Ni lanzarse en paracaídas, ni escalar rocas lisas en posición vertical. Nada genera tanta adrenalina como un "viaje" en un "auto-rickshaw" por las atestadas calles de Nueva Delhi.
Estos vehículos de tres ruedas son la forma más barata de moverse por las calles de la capital india. Semejantes a un convertible, pero al revés (con techo, pero sin puertas), saben navegar con cadencia musical por el "ordenado" caos del tráfico de hora punta.
El ritual se inicia negociando, un hábito que en India es casi norma de buena educación. "¿Cuánto cuesta el viaje a determinado destino?", le pregunta mi compañero de ruta -periodista argentino con experiencia en estas labores- al chofer, un hombre de cara redonda y sonrisa fácil. Luego de bajar las rupias del primer presupuesto a la tercera parte y contar con la simpatía del conductor por el éxito del ritual, nos montamos en su taxi de carrocería verde y techo amarillo.
Pawan Chandua -nombre de este gurú del volante- enciende el motor, que suena a bicicleta eléctrica, y con la pericia de un buzo en aguas turbulentas se zambulle en el tráfico de la ciudad con mayor cantidad de vehículos de India. Son más de 7,5 millones que comparten las calles de Delhi, y cada año se suma medio millón más (el parque automotor de todo Chile es de un poco más de 4 millones).
La primera impresión es de "moriremos aquí", pero poco a poco se comienza a admirar la pericia de estos conductores, que luchan veloces por encontrar un espacio en las avenidas que, con la sobrepoblación de ruedas, más parecen un callejón de cité.
Los cientos de "autos" (pronunciado "otos") comparten con camiones, buses, automóviles, motos, bicicletas y hasta peatones (en hora punta no hay vacas). Y a pesar del caos vial no se tocan. No lo hacen ni física ni verbalmente. Todo lo que transita fluye frente y por la periferia de nuestros ojos al ritmo rápido de ese mismo número de bocinas. Es la forma de avisar que existen, nos instruye Pawan, para luego cruzarse de una pista a otra mientras le hace el quite, como avezado bailarín, a todo lo que transite a centímetros de nuestros cuerpos.
A las locas maniobras que hacen saltar un "¡aggg!" de estos pasajeros, Pawan responde con una risita cómplice y un rápido meneo de cabeza de derecha a izquierda, señal que, según lo aprendido en estas tierras, indica que "todo está bien". Ahora entendemos por qué los vehículos viajan con los espejos laterales plegados y los "autos" los tienen por dentro, pegados al parabrisas.
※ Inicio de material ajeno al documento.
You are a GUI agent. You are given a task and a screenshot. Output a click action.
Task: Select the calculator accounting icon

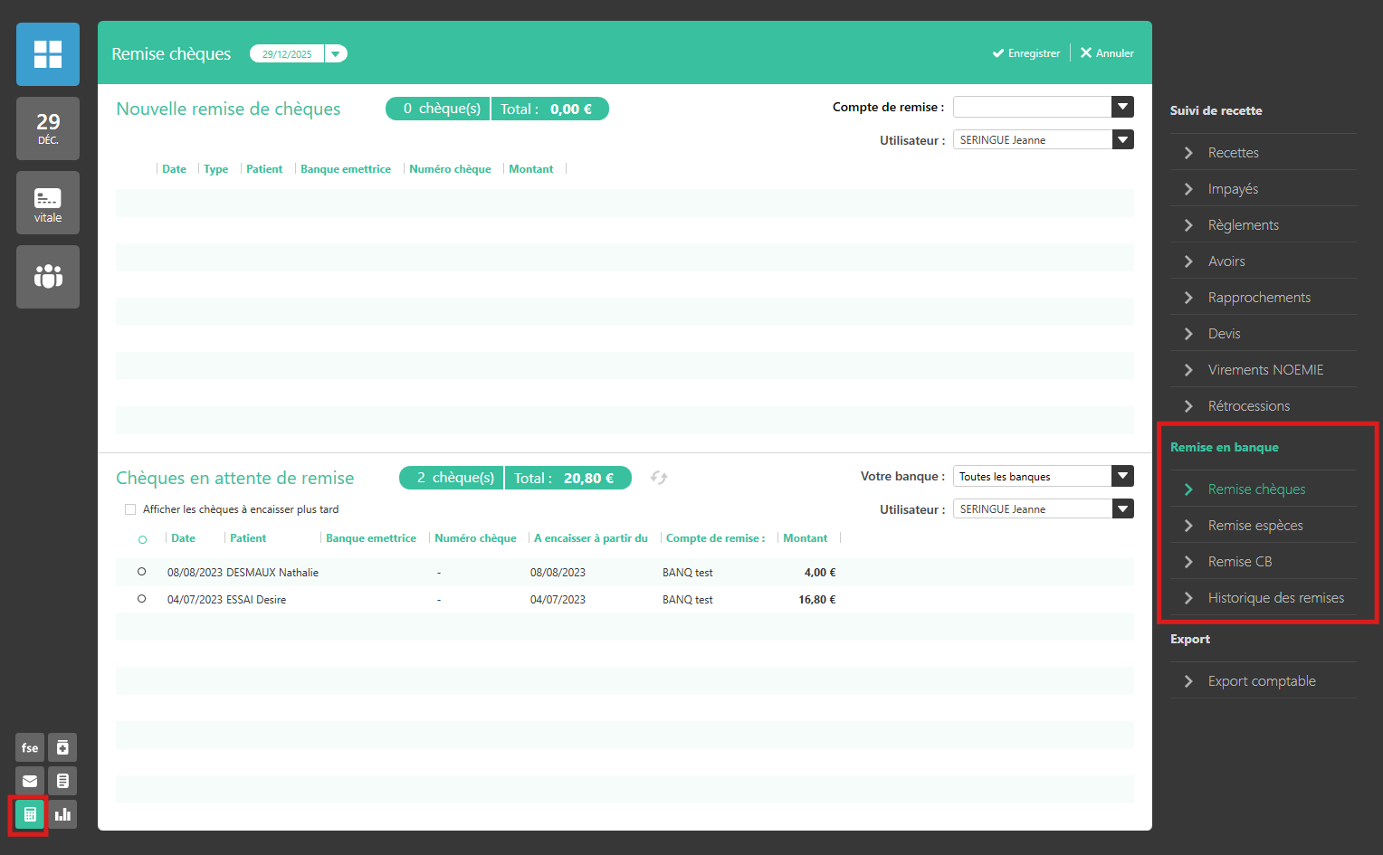coord(30,814)
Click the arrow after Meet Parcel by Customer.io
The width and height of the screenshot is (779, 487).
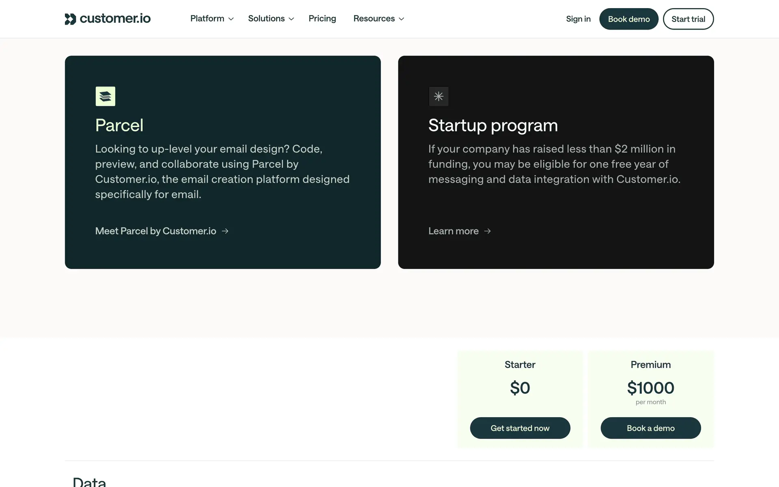[x=225, y=231]
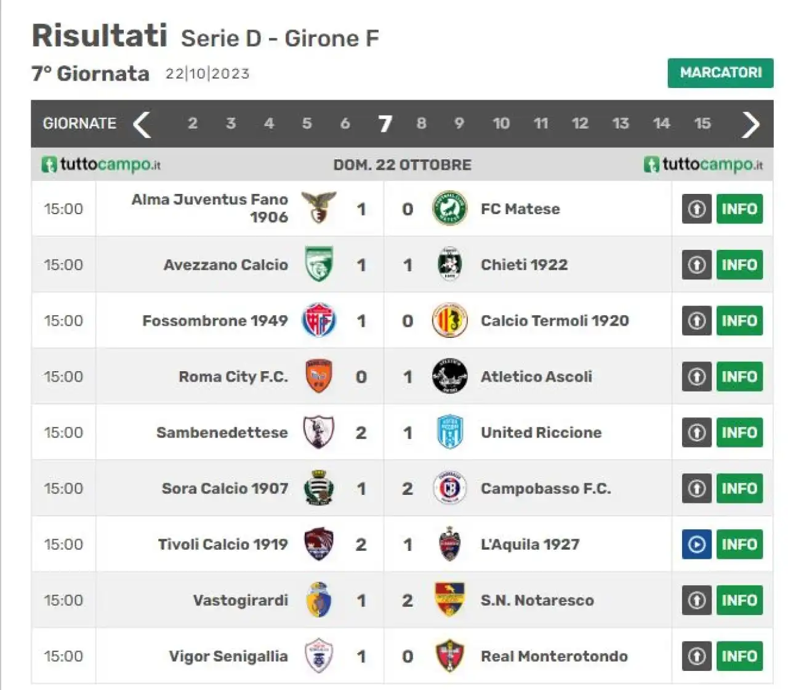Viewport: 788px width, 690px height.
Task: Switch to giornata 15
Action: coord(702,124)
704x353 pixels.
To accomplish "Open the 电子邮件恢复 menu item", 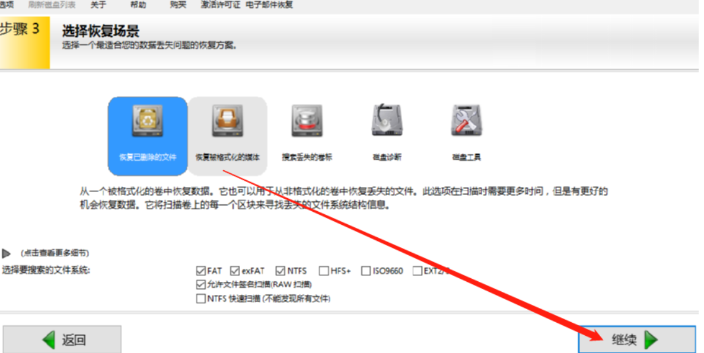I will (x=269, y=5).
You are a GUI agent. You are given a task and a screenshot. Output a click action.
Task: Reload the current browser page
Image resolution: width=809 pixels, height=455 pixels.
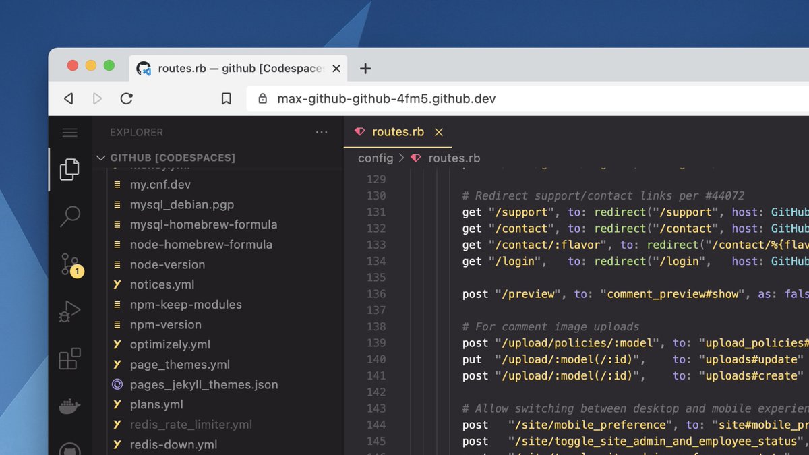coord(127,98)
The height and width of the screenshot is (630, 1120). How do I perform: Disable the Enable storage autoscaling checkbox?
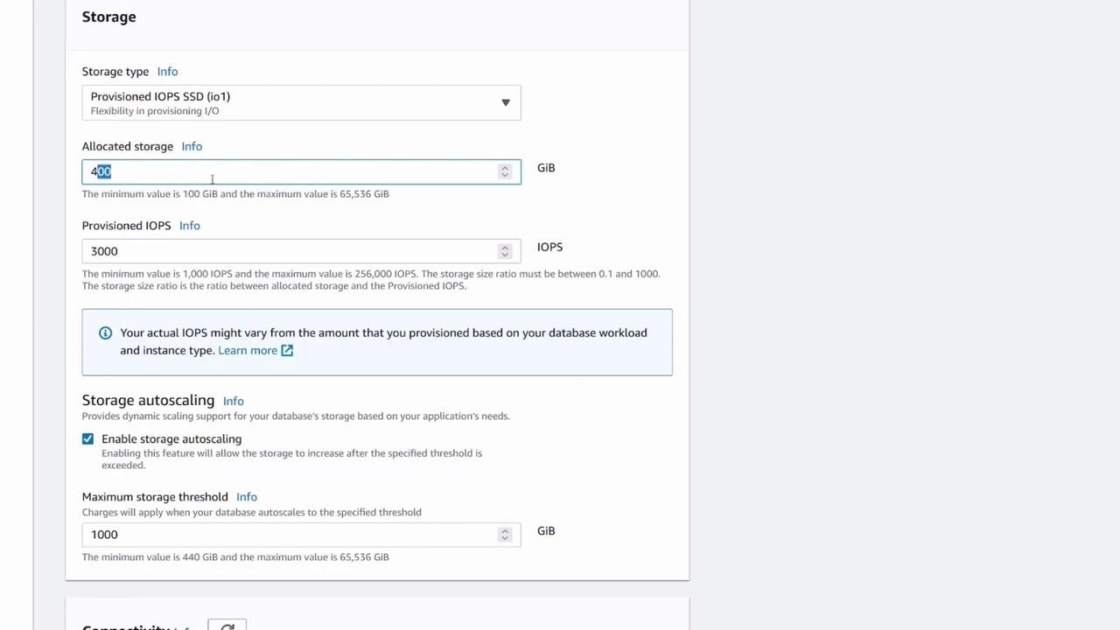coord(88,439)
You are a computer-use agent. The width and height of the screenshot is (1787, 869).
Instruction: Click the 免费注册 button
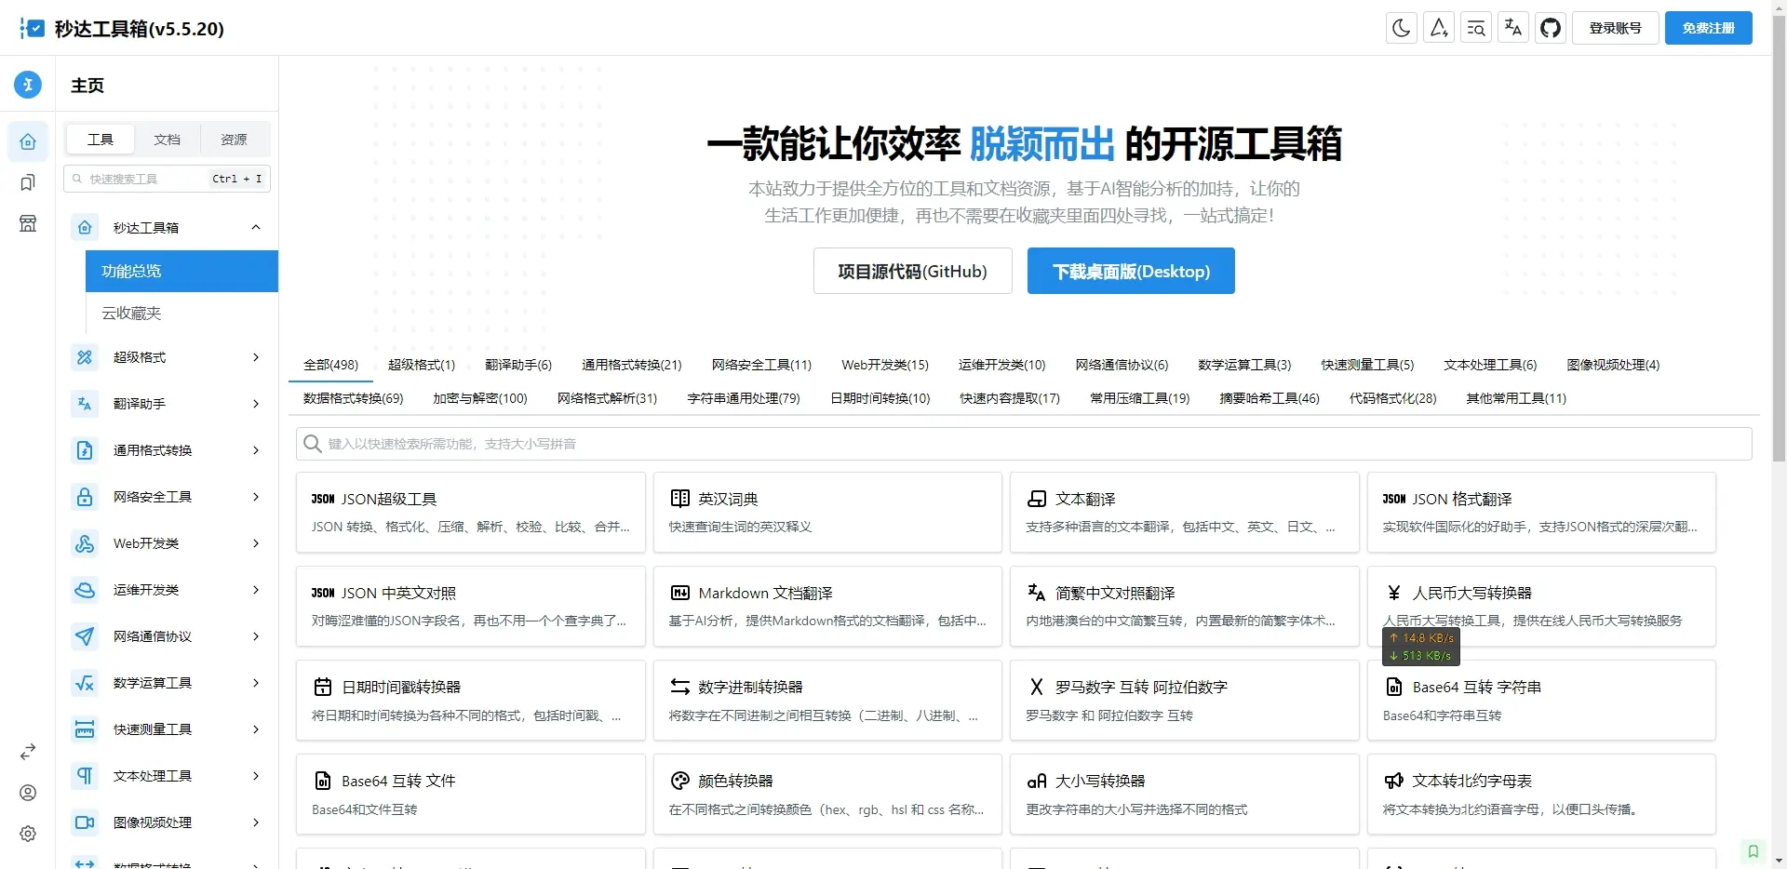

Acostumbrados a los gritos y palabras de grueso calibre de los conductores de nuestros países, no podemos creer que lo único que ensordezca sean los bocinazos identitarios de una carrocería.
Personas con distintos apuros y necesidades que se reúnen en un mismo camino que los lleva a miles de destinos diferentes, pero que comparten y conviven en un pequeñísimo espacio con tolerancia y respeto a pesar del caos.
Una lección de humanidad para un país como el nuestro, hoy inmerso en un clima turbulento, donde se ha puesto de moda la falta de tolerancia a opiniones e ideas contrarias a la propia; en que los acuerdos, a pesar del trabajo que implica alcanzarlos, suenan a frivolidad y lo logrado por su gente huele a "nada".
Ojalá pudiéramos plegar los retrovisores por un tiempo y dejar de estar siempre pendientes de quien no sigue mi camino o aquel que prefiere otra ruta para llegar al mismo destino.